There was a lot of hype on the internet after the novel was published in English this year. Everyone was talking about Olga Tokarczuk, she was on every website and in every news article that I read. She won the Man Book International Prize in 2018 for her novel Flights, translated by Jennifer Croft, and was recently awarded the 2018 Nobel Prize in Literature. A great win, not only for female literature but for translated literature as well. I read a lot of reviews about both Flights and Drive Your Plow Over the Bones of the Dead, and I decided that Drive Your Plow... was more up my street - I love a crime fiction novel, television series, film, you name it! So, it was a fairly easy decision for me.

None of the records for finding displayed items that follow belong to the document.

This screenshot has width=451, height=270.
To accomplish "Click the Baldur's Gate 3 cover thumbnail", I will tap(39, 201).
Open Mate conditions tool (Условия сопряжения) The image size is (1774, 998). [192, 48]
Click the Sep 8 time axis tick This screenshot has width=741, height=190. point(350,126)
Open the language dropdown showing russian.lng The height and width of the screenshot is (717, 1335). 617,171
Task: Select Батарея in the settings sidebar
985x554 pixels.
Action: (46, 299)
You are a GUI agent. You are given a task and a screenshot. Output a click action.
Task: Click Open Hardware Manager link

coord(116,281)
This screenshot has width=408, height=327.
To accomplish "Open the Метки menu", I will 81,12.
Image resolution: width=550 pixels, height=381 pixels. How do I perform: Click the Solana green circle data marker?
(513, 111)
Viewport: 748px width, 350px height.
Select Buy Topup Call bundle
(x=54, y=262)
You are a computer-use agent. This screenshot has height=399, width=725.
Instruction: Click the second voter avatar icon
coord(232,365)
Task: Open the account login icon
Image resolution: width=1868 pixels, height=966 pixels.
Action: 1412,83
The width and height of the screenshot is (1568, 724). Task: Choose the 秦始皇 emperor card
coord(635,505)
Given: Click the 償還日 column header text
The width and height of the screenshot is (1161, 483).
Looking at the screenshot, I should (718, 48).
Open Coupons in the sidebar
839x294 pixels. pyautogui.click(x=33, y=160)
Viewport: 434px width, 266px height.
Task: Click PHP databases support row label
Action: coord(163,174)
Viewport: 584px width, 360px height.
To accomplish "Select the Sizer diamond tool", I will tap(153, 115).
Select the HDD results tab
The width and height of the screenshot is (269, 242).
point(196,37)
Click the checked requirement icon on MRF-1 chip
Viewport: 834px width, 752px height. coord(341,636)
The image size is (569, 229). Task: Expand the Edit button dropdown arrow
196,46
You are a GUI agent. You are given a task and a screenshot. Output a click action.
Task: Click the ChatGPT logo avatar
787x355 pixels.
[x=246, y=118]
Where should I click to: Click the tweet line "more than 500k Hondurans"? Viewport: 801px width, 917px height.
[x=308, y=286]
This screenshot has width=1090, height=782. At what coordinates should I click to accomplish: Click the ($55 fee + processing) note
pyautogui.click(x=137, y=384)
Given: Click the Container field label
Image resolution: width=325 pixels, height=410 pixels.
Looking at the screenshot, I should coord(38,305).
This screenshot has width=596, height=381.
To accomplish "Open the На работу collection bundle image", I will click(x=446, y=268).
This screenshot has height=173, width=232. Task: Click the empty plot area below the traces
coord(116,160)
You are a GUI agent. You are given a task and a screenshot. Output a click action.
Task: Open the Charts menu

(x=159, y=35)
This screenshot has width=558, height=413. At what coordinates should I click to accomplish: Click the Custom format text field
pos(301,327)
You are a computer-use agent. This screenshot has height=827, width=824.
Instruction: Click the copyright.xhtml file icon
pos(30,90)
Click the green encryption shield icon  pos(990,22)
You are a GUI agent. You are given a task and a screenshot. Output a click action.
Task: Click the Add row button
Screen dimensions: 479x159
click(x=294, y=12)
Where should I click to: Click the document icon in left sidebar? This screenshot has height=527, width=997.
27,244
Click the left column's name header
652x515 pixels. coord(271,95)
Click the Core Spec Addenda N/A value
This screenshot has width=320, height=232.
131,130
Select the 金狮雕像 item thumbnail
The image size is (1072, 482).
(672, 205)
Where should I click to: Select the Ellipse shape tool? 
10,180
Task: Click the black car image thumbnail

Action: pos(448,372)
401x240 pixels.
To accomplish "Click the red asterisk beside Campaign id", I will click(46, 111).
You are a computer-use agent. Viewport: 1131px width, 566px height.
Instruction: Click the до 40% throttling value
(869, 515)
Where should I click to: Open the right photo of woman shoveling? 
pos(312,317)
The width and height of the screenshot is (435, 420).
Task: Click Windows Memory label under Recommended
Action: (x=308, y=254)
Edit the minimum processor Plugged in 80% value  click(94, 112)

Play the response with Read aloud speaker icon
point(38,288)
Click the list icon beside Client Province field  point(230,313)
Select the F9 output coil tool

I found the novel compelling and once I got into it, I had to finish the book and find out who the murderer was. One of the main reasons I liked Drive Your Plow... was the characters. The characters didn't draw me in immediately, but once you got to know more about them and their backgrounds they came alive.


At first, Mrs. Duszejko, the protagonist, was a bit rough around the edges but I warmed to her quite quickly. She's an older lady who teaches English to the school children and looks after her neighbours' houses and gardens. She’s a sturdy Grandma type who isn't afraid to speak her mind. I was surprised at her deep knowledge of and interest in astrology. It was an aspect of her character that I hadn't expected, especially considering one of her other passions is translating William Blake's poetry. The two aspects of her character juxtapose each other, but they complement each other as well.


I enjoyed the relationships that Mrs. Duszejko has with the two men in her life - Oddball, her neighbour, and Dizzy, a young former pupil who now works at the police station.


Oddball, as his name suggests, is a bit odd and did a good impression of the classic grumpy old man and wasn’t particularly likeable. However, I began to warm to him as Mrs. Duszejko did in the story. I like the easy nature of their friendship - they are content to sit in silence with each other as well as partake in heated discussions together. The friendship has a very real element to it and you can feel it growing as the novel goes on. In Dizzy's case, his relationship with Mrs Duszejko is one of care and nurture, the two care and nurture each other equally and in different ways. She makes him dinner and they discuss their translations of William Blake’s poetry. The dynamic of their relationship stands them on equal ground; neither thinks they are superior to the other.


Mrs. Duszejko and her neighbours live on a plateau in the forest near to the Czech border. Tokarczuk’s vivid descriptions of the plateau and the forest give the whole novel an “other-worldly” feel. From Jannia reading people's star signs to the forest that she lives in, you feel as though you've been transported to a mysterious world where everything looks the same as the real world but there's something you can't quite put your finger on as to what is different.


I had high expectations for this novel after reading so many reviews and it did not disappoint. The world of Mrs. Duszejko, Oddball, and Dizzy is a surreal mixture of fantasy and reality. Through her narrative, Tokarczuk has created a group of eccentric characters caught up in a mystery with a twist that you'll never see coming.